If you were hoping to nab one of the last Acura NSX supercars, Acura has confirmed to Autoblog that it has already sold out the entire allocation of 300 NSX Type S models that were slated for America. However, you might still have a remote chance.
“We have seen tremendous interest in the 2022 NSX Type S following its debut at Monterey Car Week. At this time, confirmed orders have far surpassed the 300-unit allocation for the U.S. market, and new orders received are being added to a waitlist,” an Acura spokesperson told us. That might be an understatement, as Motor1 is reporting a Black-Friday-esque rush that cleared the shelves in 24 hours and a waiting list of more than 100.
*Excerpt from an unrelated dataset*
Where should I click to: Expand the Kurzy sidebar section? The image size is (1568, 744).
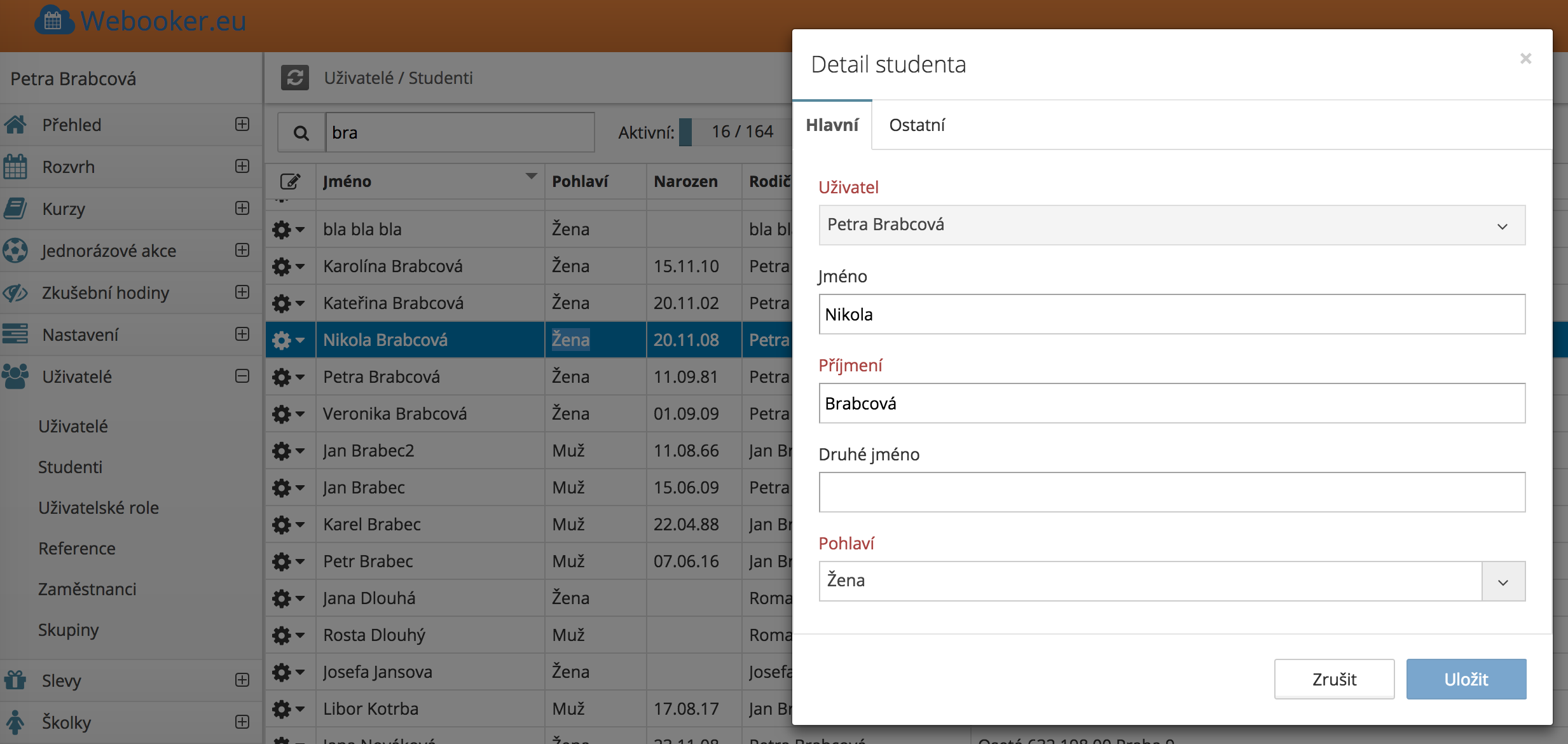coord(242,209)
While Acura has never planned to assign the NSX to the role of moneymaker — there are RDX and MDX crossovers for that — sales of the hybrid supercar have been shockingly low. Year-to-date sales figures for July 2021 (the last metric prior to Acura’s August announcement that the NSX would be canceled) crawled along at just 67 examples sold, not too far off from last year’s 70. The year-to-date number for August leaped up to 98, a significant jump from last year’s 73.
A personal anecdote may explain why the sellout occurred so quickly. My brother, owner of a 1993 NSX, went to a Los Angeles-area Acura dealer to inquire about the 2022 Type S. The salesperson told him that the dealer was only getting one and that it had already been spoken for — by the dealership’s owner. With 273 Acura stores in the U.S. and only 300 cars, if other owners are similarly minded it may be almost impossible for the average buyer to get a Type S without paying a premium over the $171,495 price tag.
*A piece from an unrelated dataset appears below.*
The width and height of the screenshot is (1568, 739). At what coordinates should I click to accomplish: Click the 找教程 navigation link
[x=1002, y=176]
Hopefully, though, buyers won’t have to pay more than the $1 million bid that someone made for the first NSX Type S. The Type S has 600 horsepower and 492 pound-feet of torque, a 27 pony and 16 pound-feet bonus over the standard NSX, in addition to a 58-pound weight reduction and GT3 race car-derived tuning. While that alone could compel some buyers to spring for the Type S, we’re willing to bet that it’s the limited production and end-of-run factors that are contributing to demand. If you miss out, though, you can always wait for the third generation.